Ignore the hype when writing JavaScript
For quite some time I felt ashamed for writing JavaScript because it was one of these languages all these kids wrote. In some of the circles I belonged to, you weren’t considered a programmer when JavaScript as one of the languages you write most of your code in (as if you would write PHP). But that was years ago.
Running away from JavaScript
So I headed off and learned a lot of nice languages such as Python and C++14/17. I also looked into sweet languages such as Rust and J just to name some. I loved it! But it was my destiny to come back to this language called JavaScript which I learned to hate.
When I returned to JavaScript
everything was different ES6 came up slowly, Node.js developed a lot since then, ReactJS was a hyped thing now — AngularJS and EmberJS grew a lot and all these new web technologies were suddenly out there. I mean CoffeScript felt old but Dart and TypeScript???. The community was so huge now and there were so many new projects out there. I was overwhelmed but only for a short time. I wasn’t a fan of any of these projects just like I wasn’t a fan of jQuery the last couple years at my time at JavaScript.
Step back and take another look
The concept of virtual DOM wasn’t new especially back in the day people were pretty annoyed by the speed of the DOM but nearly no one used a special library to help’em. The main reason I didn’t like jQuery back in the day was that I just didn’t like all these weird run-time checks and I didn’t want to clutter pages with libraries of which I’d only use 3% of the features.
So back in the day I had already switched over to the Google Closure Tools and I figured out pretty quickly that using libraries via externs using the Closure Compiler is a mess.
Refactoring ReactJS
So when I first saw all the hype around ReactJS. I was like yeah sounds awesome but I don’t like how they do it — so I started to re-write the entire thing for the Closure Compiler. I literally spend a couple weeks on going through that source code and I must say that ReactJS source is a mess! I hated it. You see so much “optimized” code in there and you really feel how they tried really hard to get feature detection checks to run only once but in the end it’s just a mess. Total garbage was my conclusion and I was happy to find incremental-dom. Incremental DOM in my opinion is an optimistic approach. Still diffing the DOM but not building a virtual DOM because why not. The browsers will eventually figure out how to get DOM access really fast and the real issue is that the developer doesn’t even know what he wants to update. That’s why we use this weird stuff in the first place!
AngularJS and others
The philosophy of most developers nowadays is in my opinion: “It’s 2016 everyone has a modern browser with JavaScript enabled so why should we care about users without JavaScript or older browsers?”
I actually know quite a lot of great hackers who disabled JavaScript in their browser and I respect their decision. When I was first talking with a guy about AngularJS I was shocked. Because in AngularJS you literally send these double braces for data binding and if someone doesn’t have JavaScript he’ll see those instead of anything useful. So because your Website doesn’t work without JavaScript anymore people even defined a new term for it and now call it “web app”. At least that’s what I thought the term stood for when it was first introduced to me and that just makes me worry.
Transpile to JavaScript
That option was available for ages. But I never was a fan of it. If I want to produce JavaScript code I want to write JavaScript and not CoffeeScript, TypeScript, Dart or any other language. (Don’t get me wrong here I’m actually a fan of emscripten because it makes sense).
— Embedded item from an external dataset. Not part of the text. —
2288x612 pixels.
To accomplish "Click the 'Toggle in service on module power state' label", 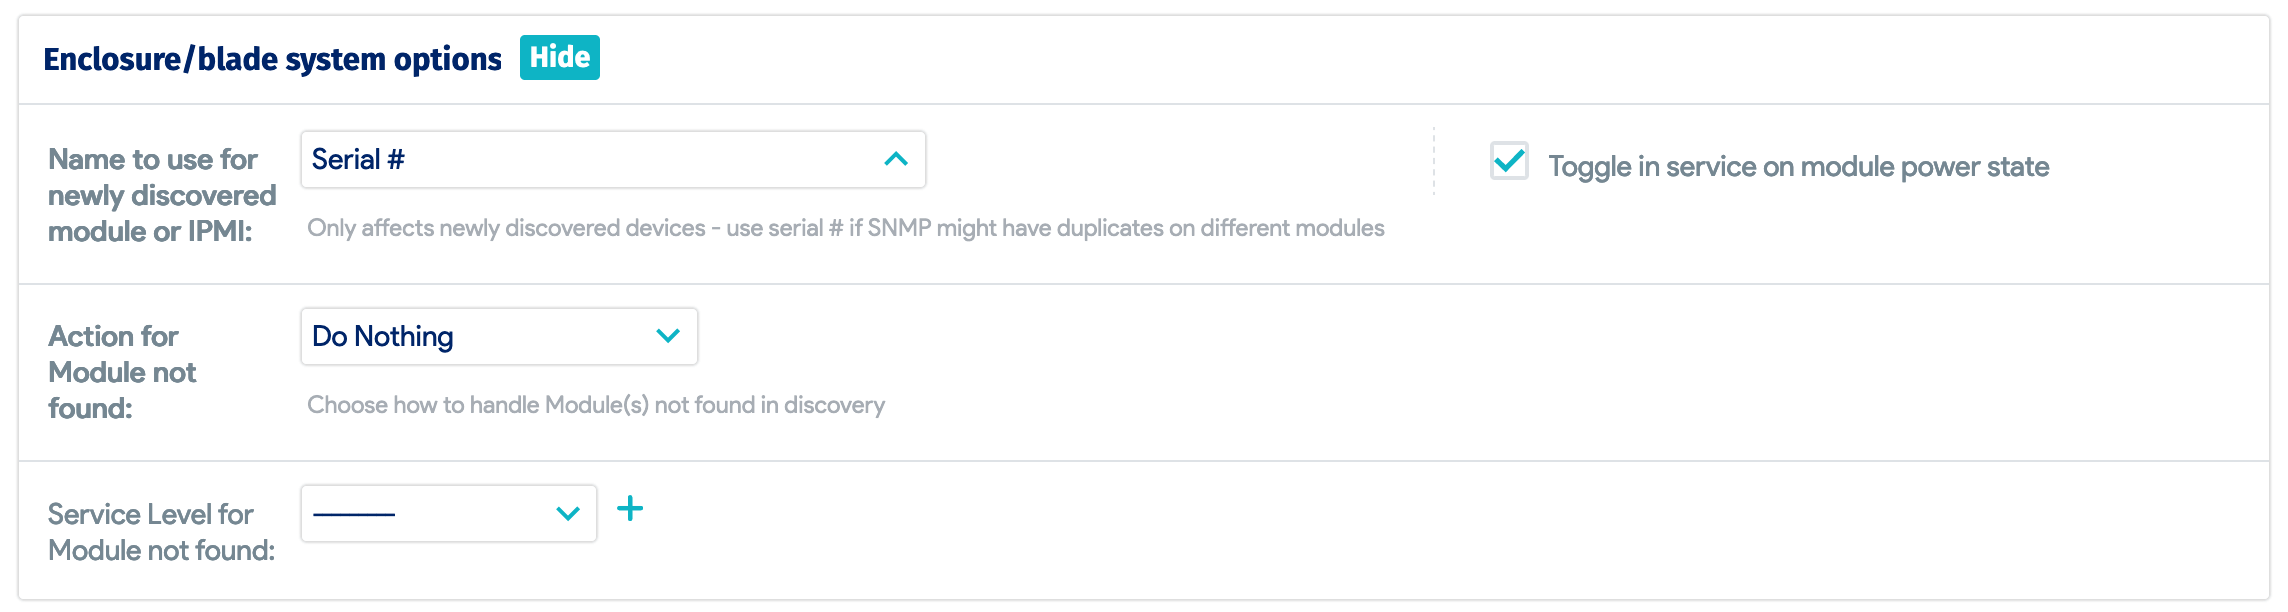I will [x=1798, y=166].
But Babel for example is a great thing! Because you actually still write JavaScript but at the same time care about browsers and I think there’s even a tree shaking plugin for Babel (I mean it’s not great but it at least does something). Incremental DOM uses Babel so that you then can use the library directly as a module for the compilation with the Google Closure Tools, I mean that’s just great work!
Conclusion
So while I’m sitting back here not taking 99% of the job offers because of the technology they want me to use and probably even being the only one who’s still a little suspicious about the Polymer Project.
I allow you guys to go with the hype and “get things done” in an “economically feasible way”. Meanwhile I enjoy to live with old-school tools looking forward to a bright future.